I believe the base cause of inflation is the government deficit spending.  It puts more dollars into circulation with no more goods or services to spend them on, so of course prices go up.  A quote from the article:

_Equipped with one of her easy-to-read, data-filled posters, Porter got Konczal to admit that surging corporate profits are forcing American consumers to pay significantly more for goods and services._

I am sure much of corporate America supports the surplus spending and is taking maximum advantage of it, hence the higher profits.  However they could not get away with that had our government not handed out all those dollars.


----------



## dseag2 (Oct 20, 2022)

Home prices are already falling in over-inflated cities like Seattle.  We are now also seeing more real estate inventory on the market here in Dallas.  As the Fed has raised interest rates and mortgage interest rates have increased, there are fewer people in the market for homes.  The following article was on Marketwatch.

When will house prices drop? These economists say prepare for a ‘prolonged slowdown’ — and big declines in home values​Last Updated: Oct. 17, 2022 at 12:23 p.m. ETFirst Published: Oct. 10, 2022 at 10:47 a.m. ET
By 
Aarthi Swaminathan​

Most economists are forecasting home-price appreciation to slow, with others predicting deeper price drops
Mortgage rates are at multi-decade highs, making home ownership more expensive for Americans.​
The real-estate market is taking a beating, with mortgage rates surpassing 7%.

“Rates are still rising, and will continue to rise here on out,” Christine Cooper, chief U.S. economist and managing director at CoStar Group, told MarketWatch in an interview.
But with home prices continuing to be elevated, that has really hurt affordability, she added, and pushed buyers out, which will hurt home sales.

And “it’s going to continue until we’re gonna see some price declines,” Cooper said. “And we’re seeing signs already.” 
Sellers were holding out hope that the situation may improve, Ali Wolf, chief economist at Zonda Research, a housing market-research platform, told MarketWatch in an interview on the Barron’s Live podcast.
━━━━━━━━
◆ Instructions ◆
1. Decide whether each statement below agrees with the forum excerpt on inflation and home prices. Answer yes or no for each, and quote the deciding words of the excerpt exactly.
(a) The opening post names government deficit spending as the base cause of inflation.
(b) The post from dseag2 reports that real estate inventory on the market in Dallas is shrinking.
(c) Christine Cooper is the chief U.S. economist at Zonda Research.
2. Change "corporate America" to "big business" in the passage of the forum excerpt from "I am sure much" to "all those dollars.", and give the revised passage in full.
━━━━━━━━
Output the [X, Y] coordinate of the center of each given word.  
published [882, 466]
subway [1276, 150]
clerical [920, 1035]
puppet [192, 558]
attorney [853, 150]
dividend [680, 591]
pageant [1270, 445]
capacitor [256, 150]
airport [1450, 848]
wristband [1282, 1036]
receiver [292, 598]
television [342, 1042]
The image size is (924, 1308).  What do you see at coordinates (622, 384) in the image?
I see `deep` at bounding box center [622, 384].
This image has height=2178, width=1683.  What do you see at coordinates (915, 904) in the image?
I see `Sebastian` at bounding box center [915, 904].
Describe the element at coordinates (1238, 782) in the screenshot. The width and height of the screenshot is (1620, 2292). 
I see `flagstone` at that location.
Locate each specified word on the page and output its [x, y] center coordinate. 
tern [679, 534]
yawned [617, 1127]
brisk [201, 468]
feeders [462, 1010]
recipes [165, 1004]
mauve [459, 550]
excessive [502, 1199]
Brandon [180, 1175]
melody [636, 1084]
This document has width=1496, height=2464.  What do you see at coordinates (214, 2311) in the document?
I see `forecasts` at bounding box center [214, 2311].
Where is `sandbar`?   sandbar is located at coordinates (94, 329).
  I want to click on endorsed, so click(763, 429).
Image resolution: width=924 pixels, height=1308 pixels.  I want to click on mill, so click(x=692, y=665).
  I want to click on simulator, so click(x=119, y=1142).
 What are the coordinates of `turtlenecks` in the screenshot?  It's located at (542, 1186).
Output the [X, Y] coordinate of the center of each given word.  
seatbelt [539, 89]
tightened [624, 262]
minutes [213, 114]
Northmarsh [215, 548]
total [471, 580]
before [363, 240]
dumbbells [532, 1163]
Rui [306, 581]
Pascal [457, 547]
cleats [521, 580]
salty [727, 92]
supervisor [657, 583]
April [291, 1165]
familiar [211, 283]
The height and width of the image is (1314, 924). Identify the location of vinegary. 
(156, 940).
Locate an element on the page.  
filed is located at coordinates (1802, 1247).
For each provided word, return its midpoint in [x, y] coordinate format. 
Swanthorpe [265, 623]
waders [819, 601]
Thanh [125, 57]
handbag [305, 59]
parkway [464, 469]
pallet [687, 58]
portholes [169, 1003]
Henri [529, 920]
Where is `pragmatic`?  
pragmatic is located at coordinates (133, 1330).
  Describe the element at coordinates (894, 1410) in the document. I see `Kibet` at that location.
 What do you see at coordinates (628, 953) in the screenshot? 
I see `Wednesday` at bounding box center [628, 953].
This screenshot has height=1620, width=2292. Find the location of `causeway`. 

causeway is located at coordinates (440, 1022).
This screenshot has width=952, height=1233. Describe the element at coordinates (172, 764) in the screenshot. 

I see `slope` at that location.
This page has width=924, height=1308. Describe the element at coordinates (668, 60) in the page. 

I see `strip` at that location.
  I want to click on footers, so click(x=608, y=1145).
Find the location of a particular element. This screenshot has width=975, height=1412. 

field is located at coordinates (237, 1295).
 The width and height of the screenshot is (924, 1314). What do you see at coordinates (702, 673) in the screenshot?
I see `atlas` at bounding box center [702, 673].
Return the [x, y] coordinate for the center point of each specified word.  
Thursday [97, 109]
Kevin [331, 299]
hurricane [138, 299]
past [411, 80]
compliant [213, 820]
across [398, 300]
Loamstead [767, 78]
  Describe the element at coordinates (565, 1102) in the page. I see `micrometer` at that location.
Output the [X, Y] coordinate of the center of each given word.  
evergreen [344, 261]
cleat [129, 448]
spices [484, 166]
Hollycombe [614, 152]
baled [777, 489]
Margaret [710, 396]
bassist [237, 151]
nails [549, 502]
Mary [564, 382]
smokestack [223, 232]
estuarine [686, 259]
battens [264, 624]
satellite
━━━━━━━━
◆ Expected results ◆
1.
(a) Yes: "I believe the base cause of inflation is the government deficit spending."
(b) No: "We are now also seeing more real estate inventory on the market here in Dallas."
(c) No: "Christine Cooper, chief U.S. economist and managing director at CoStar Group"

2.
I am sure much of big business supports the surplus spending and is taking maximum advantage of it, hence the higher profits.  However they could not get away with that had our government not handed out all those dollars.